## [Records for this exercise]
*** Begin section ***

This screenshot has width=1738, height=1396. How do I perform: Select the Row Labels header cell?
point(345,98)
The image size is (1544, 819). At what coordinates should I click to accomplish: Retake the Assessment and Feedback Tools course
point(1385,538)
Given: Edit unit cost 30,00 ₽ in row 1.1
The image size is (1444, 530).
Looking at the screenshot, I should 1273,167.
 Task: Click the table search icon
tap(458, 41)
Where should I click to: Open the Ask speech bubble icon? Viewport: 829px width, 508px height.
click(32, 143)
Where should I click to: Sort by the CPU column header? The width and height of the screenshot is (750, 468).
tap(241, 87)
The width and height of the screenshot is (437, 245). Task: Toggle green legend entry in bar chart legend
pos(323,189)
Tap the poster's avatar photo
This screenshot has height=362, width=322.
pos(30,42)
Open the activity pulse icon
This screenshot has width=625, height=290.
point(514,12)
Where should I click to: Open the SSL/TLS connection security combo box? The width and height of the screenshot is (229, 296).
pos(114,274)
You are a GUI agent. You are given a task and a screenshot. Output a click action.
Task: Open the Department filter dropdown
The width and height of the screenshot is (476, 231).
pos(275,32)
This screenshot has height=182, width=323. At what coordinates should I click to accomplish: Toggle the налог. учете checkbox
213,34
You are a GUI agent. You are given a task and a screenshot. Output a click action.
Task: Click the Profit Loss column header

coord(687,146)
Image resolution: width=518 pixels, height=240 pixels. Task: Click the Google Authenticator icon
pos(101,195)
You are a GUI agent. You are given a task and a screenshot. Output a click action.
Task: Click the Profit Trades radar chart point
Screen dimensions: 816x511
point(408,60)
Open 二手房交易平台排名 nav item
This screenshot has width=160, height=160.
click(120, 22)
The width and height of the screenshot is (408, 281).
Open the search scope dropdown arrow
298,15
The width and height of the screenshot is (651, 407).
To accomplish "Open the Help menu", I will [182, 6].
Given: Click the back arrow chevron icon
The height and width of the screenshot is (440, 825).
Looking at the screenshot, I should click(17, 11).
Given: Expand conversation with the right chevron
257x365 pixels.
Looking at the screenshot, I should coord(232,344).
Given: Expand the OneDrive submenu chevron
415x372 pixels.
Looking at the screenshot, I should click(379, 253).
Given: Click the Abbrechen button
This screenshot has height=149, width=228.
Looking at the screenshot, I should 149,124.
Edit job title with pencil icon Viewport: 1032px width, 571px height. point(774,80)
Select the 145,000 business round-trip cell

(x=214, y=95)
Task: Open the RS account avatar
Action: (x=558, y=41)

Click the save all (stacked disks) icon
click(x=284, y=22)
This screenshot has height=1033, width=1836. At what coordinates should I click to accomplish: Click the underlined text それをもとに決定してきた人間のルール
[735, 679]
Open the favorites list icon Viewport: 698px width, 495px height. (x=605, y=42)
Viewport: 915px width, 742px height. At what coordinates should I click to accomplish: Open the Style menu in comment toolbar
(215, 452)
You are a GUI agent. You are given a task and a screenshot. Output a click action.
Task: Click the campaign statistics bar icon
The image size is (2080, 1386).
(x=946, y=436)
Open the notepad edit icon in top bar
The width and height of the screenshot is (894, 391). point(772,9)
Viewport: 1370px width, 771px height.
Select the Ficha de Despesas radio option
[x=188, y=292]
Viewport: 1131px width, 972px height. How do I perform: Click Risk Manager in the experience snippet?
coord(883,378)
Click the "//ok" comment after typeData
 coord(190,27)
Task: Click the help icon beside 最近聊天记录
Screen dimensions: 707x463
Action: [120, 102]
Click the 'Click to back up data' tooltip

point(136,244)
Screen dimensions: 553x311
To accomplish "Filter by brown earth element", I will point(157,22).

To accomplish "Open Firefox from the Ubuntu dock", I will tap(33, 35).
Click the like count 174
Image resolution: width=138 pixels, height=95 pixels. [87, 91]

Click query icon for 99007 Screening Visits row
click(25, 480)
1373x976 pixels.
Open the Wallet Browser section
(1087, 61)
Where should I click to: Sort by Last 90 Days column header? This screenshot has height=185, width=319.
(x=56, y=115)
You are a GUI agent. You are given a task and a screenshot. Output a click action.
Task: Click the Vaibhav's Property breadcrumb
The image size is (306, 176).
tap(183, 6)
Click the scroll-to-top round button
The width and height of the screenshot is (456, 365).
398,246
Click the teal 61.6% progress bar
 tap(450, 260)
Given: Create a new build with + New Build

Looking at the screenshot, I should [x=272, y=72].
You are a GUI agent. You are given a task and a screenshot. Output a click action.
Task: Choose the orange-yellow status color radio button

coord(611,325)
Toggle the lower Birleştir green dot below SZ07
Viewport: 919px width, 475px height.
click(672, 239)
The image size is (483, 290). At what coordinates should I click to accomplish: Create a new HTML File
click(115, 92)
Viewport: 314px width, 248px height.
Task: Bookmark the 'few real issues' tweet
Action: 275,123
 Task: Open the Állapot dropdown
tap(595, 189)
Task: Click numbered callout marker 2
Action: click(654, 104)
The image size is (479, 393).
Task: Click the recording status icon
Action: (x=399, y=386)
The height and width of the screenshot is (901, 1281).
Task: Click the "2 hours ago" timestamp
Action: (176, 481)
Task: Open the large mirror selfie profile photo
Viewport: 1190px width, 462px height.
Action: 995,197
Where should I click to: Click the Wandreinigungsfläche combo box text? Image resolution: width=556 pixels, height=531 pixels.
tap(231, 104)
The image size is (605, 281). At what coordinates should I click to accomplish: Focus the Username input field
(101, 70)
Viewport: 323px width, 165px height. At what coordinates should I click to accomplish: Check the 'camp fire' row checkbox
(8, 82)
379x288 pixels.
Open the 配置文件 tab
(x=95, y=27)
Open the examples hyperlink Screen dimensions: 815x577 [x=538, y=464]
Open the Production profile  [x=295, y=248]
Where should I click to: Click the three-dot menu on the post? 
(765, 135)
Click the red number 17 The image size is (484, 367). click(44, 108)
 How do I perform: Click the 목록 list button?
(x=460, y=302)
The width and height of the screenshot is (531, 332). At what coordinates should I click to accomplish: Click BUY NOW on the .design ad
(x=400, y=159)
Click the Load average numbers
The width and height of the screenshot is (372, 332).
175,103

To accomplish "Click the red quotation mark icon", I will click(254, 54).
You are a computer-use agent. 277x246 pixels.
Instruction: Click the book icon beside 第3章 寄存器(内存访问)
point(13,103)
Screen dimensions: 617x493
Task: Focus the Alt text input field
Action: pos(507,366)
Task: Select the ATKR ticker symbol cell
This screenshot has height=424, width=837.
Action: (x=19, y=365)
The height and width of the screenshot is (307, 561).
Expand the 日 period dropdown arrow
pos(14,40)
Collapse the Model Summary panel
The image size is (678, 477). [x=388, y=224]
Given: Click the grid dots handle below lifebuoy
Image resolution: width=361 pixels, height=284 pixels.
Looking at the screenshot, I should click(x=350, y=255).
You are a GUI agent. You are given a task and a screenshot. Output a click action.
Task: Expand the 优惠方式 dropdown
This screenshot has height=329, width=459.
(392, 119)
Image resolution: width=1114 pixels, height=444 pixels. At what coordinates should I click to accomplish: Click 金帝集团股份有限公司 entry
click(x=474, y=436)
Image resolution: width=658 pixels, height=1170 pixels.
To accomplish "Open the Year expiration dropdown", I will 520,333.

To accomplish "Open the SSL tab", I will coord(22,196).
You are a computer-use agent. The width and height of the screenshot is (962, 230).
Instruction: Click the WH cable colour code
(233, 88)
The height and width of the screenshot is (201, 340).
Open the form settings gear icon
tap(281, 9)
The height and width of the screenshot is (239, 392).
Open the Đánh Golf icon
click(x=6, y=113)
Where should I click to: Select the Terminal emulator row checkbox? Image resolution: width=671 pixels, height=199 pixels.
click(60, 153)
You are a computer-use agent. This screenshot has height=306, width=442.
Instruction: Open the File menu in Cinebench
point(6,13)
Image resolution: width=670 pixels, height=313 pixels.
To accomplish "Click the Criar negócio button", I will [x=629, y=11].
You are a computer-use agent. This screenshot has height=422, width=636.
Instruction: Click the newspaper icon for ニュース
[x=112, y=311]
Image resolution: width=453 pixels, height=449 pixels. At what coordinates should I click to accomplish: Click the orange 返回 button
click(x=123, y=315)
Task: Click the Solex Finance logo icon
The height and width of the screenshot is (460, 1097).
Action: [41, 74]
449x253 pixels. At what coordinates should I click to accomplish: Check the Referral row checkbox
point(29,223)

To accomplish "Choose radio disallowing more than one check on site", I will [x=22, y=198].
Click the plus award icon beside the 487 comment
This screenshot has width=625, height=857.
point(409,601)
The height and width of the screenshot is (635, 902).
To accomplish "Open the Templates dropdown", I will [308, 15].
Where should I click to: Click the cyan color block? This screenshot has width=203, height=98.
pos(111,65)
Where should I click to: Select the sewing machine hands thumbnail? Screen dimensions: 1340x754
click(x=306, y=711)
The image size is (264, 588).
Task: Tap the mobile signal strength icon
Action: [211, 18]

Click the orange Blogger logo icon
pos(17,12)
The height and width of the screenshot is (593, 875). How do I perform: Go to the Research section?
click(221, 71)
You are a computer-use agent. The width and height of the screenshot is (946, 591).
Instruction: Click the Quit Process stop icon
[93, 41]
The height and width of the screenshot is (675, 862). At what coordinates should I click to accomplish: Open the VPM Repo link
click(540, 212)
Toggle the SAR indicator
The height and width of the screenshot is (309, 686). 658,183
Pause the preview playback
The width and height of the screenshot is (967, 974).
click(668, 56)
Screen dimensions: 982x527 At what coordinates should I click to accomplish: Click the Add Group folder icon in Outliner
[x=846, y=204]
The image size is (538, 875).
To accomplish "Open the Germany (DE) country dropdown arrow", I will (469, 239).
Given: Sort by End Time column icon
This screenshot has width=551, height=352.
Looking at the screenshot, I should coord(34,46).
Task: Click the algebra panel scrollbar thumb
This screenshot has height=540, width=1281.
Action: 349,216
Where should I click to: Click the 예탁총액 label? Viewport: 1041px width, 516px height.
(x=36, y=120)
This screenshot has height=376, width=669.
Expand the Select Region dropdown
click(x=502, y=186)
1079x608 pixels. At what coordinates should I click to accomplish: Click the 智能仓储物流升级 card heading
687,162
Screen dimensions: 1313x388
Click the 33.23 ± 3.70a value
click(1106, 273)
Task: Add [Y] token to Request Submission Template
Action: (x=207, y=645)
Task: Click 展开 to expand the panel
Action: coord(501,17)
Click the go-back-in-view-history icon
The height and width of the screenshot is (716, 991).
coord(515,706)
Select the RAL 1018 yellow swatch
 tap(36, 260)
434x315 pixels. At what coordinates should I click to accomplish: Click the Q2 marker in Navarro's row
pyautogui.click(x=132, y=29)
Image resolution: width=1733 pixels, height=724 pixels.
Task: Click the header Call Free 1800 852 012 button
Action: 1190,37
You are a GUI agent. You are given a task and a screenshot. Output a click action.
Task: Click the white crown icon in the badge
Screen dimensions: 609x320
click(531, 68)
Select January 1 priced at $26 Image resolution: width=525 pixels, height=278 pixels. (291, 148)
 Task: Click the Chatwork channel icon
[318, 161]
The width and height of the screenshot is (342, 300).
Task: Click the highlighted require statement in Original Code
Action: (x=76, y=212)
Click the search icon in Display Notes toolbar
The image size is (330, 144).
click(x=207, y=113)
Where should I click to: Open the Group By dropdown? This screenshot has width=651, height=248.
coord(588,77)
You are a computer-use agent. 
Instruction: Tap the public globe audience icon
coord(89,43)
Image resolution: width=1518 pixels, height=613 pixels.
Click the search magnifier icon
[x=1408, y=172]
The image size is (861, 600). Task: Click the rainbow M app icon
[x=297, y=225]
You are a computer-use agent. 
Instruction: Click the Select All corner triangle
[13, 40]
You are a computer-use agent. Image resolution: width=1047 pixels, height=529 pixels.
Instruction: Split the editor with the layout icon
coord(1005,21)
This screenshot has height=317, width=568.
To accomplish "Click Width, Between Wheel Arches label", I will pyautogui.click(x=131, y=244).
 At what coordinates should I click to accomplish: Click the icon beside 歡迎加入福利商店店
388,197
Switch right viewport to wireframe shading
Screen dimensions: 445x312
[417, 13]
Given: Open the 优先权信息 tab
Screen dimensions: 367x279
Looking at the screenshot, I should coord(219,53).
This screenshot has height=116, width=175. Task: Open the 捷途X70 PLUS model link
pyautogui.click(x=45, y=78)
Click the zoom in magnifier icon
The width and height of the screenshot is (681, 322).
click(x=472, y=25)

*** End section ***

## [Work to complete]
Please make an exact copy of the lines above from the line with "Given: Expand the OneDrive submenu chevron" through the line with "Open the favorites", both ends included.

## [Exercise response]
Given: Expand the OneDrive submenu chevron
415x372 pixels.
Looking at the screenshot, I should click(379, 253).
Given: Click the Abbrechen button
This screenshot has height=149, width=228.
Looking at the screenshot, I should 149,124.
Edit job title with pencil icon Viewport: 1032px width, 571px height. point(774,80)
Select the 145,000 business round-trip cell

(x=214, y=95)
Task: Open the RS account avatar
Action: (x=558, y=41)

Click the save all (stacked disks) icon
click(x=284, y=22)
This screenshot has height=1033, width=1836. At what coordinates should I click to accomplish: Click the underlined text それをもとに決定してきた人間のルール
[735, 679]
Open the favorites list icon Viewport: 698px width, 495px height. (x=605, y=42)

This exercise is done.